# [Exercise task]
Reproduce the records verbatim from their first line through the line containing "will [x=1055, y=37].", including that line.

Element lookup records

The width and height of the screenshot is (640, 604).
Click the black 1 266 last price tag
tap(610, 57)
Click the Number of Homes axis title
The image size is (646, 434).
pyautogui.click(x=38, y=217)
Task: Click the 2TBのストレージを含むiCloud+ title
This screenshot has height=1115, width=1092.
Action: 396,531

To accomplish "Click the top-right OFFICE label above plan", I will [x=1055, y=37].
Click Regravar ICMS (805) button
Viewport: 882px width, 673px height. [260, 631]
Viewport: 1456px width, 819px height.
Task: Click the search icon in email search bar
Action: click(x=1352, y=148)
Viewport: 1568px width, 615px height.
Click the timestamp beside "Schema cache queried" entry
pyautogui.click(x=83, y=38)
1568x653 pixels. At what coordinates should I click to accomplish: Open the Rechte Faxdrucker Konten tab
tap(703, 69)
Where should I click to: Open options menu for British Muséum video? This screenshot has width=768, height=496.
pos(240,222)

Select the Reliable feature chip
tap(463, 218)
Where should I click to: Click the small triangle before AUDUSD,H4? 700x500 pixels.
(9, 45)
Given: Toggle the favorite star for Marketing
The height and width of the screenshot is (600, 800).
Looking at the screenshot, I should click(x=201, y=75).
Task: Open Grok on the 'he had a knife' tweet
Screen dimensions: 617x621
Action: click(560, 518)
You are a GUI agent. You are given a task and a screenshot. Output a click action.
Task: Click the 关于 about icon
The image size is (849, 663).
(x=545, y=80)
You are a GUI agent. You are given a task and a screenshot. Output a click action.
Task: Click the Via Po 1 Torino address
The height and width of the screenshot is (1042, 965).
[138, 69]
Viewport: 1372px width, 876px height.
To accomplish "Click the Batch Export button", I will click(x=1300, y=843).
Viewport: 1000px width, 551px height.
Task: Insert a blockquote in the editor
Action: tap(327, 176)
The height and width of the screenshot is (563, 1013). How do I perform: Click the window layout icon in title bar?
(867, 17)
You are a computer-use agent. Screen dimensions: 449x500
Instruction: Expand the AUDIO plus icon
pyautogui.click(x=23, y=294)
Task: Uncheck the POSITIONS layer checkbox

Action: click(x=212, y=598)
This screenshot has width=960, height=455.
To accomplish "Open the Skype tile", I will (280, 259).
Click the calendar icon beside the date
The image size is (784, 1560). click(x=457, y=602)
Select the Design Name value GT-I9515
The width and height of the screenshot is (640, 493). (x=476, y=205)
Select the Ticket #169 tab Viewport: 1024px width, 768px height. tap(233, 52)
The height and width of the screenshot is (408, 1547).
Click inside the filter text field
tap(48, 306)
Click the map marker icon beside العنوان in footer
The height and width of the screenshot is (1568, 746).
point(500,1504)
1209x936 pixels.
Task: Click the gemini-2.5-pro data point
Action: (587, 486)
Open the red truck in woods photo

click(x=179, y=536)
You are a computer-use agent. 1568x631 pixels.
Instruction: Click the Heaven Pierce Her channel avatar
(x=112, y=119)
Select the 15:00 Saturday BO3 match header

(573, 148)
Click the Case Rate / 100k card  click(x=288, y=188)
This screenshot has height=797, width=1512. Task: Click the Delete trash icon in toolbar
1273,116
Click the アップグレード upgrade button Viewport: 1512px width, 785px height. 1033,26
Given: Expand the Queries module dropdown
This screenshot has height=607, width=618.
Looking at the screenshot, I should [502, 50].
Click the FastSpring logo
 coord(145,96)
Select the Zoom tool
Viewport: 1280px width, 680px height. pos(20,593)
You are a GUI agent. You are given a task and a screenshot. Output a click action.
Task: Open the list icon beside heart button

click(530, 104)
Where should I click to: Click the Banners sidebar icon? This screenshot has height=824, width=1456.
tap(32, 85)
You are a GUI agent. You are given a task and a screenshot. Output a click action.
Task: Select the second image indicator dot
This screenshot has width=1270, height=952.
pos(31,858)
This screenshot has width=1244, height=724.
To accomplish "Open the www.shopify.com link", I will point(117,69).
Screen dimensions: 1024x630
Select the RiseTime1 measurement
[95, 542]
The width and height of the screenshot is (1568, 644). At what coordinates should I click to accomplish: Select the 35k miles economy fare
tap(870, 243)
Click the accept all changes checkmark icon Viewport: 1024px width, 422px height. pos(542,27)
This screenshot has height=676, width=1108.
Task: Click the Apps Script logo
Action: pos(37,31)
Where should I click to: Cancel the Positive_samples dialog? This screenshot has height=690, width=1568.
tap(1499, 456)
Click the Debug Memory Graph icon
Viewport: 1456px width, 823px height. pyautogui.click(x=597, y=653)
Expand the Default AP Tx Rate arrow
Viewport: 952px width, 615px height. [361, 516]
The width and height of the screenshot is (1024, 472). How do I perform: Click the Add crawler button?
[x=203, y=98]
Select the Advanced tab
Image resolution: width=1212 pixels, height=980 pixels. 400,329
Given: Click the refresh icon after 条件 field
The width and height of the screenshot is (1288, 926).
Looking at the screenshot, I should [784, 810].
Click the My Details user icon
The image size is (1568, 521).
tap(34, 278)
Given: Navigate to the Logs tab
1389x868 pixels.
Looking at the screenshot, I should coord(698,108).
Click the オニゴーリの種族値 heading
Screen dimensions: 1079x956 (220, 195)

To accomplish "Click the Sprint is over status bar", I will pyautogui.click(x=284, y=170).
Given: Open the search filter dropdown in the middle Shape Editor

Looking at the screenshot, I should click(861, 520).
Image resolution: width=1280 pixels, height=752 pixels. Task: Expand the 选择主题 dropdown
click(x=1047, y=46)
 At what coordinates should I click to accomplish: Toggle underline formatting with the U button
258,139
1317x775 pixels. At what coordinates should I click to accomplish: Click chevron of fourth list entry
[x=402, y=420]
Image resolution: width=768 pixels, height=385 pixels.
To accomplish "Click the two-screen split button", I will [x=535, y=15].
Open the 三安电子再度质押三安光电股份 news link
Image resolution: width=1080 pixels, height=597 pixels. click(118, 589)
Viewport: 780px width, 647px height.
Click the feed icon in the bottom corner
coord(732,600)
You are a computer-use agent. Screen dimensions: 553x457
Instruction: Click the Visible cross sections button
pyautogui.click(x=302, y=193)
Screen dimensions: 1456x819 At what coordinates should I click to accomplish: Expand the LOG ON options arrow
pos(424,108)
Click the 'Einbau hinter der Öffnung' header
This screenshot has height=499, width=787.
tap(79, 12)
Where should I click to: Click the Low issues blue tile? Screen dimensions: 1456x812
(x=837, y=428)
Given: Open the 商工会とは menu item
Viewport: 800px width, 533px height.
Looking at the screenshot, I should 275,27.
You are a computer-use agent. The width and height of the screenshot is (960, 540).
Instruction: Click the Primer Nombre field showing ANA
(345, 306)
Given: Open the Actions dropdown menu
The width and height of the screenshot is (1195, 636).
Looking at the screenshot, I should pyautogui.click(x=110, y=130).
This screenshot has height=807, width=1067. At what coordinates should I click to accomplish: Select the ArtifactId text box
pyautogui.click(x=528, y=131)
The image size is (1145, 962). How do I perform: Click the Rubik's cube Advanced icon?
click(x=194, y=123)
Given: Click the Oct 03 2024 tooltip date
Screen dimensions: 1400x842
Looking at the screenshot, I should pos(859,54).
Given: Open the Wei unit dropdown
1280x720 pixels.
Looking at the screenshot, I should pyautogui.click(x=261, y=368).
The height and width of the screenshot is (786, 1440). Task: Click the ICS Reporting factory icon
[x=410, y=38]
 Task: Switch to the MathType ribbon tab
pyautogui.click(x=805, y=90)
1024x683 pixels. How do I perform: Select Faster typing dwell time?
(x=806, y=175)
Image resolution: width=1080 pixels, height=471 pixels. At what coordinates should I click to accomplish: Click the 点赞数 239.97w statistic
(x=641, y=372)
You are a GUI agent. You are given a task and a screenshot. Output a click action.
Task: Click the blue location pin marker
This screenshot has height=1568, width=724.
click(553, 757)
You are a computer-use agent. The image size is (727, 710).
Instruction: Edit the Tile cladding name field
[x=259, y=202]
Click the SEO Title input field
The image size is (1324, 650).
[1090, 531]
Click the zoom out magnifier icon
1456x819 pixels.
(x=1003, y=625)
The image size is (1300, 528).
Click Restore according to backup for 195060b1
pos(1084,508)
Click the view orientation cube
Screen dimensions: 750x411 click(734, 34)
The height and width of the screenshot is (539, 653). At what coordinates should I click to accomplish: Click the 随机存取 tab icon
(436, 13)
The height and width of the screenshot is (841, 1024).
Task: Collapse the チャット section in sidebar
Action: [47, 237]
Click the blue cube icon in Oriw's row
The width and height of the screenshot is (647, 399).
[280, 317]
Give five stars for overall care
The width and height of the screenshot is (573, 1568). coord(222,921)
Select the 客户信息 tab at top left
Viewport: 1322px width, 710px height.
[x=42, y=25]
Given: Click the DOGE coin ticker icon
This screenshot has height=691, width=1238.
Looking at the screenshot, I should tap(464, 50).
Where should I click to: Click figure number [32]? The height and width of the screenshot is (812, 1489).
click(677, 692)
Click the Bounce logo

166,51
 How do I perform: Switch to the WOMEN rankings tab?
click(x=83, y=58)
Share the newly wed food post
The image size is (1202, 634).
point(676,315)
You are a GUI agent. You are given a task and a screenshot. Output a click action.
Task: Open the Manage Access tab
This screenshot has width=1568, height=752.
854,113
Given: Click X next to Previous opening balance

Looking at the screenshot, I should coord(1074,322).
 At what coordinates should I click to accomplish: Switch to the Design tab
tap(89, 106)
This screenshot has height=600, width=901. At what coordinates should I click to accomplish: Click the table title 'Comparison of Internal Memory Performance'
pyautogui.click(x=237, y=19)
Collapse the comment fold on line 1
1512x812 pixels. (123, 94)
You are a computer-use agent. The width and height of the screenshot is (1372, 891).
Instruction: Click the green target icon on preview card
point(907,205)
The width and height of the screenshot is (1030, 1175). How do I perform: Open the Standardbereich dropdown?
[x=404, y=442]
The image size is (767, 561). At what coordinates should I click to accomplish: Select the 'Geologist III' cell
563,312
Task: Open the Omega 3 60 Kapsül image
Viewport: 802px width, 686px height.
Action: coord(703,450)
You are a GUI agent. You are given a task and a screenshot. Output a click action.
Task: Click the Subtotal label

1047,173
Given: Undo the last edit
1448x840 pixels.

# [Solution to this problem]
The width and height of the screenshot is (640, 604).
Click the black 1 266 last price tag
tap(610, 57)
Click the Number of Homes axis title
The image size is (646, 434).
pyautogui.click(x=38, y=217)
Task: Click the 2TBのストレージを含むiCloud+ title
This screenshot has height=1115, width=1092.
Action: 396,531

To accomplish "Click the top-right OFFICE label above plan", I will [x=1055, y=37].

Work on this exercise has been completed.